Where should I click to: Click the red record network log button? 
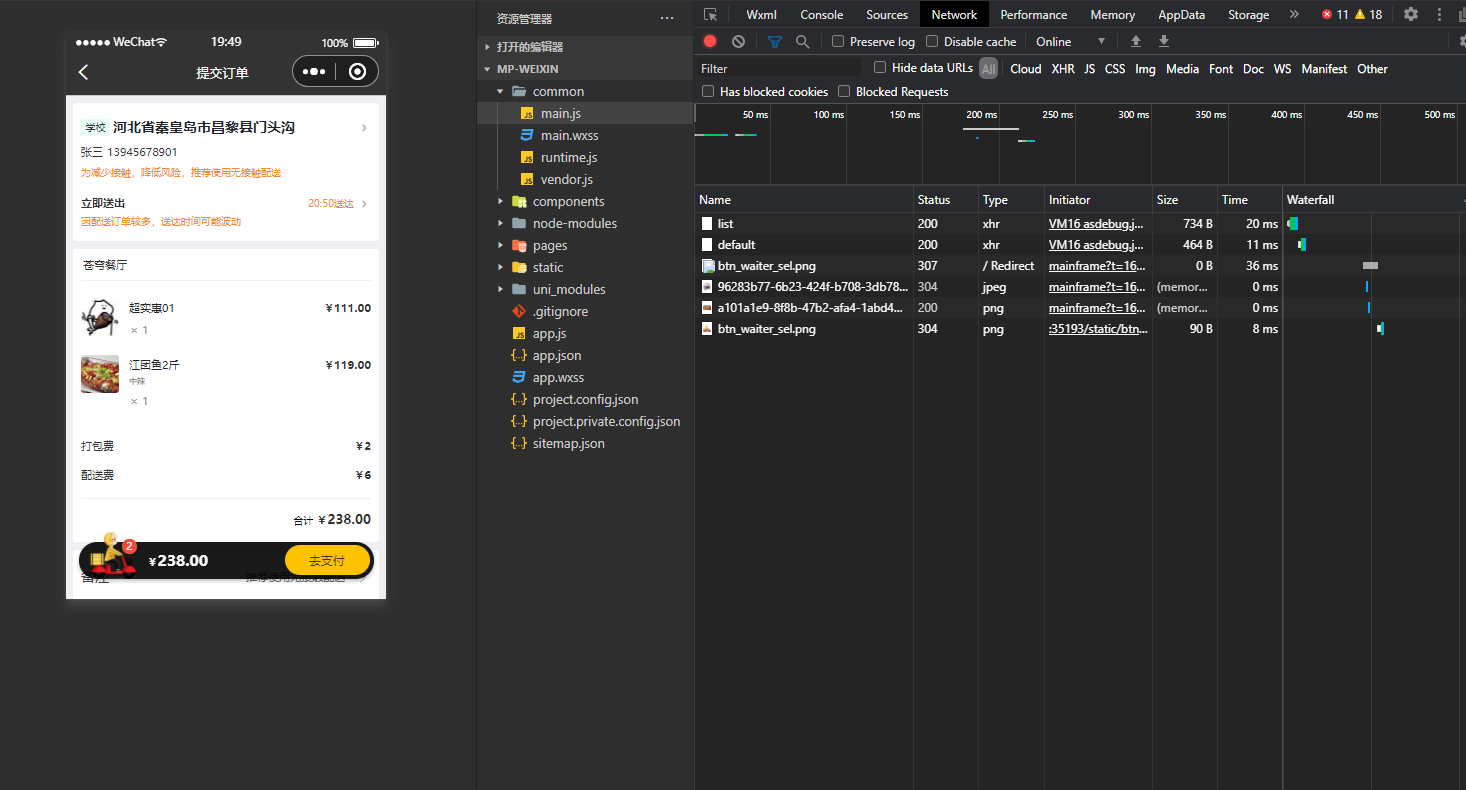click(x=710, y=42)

+-------+

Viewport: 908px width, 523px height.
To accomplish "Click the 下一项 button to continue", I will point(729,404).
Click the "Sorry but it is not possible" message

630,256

+-------+

## [Description of the task]
Copy out the stretch from the line containing "Where should I" through the line containing "click(x=710, y=42)", omitting the pictures.

## [Final result]
Where should I click to: Click the red record network log button? 
click(x=710, y=42)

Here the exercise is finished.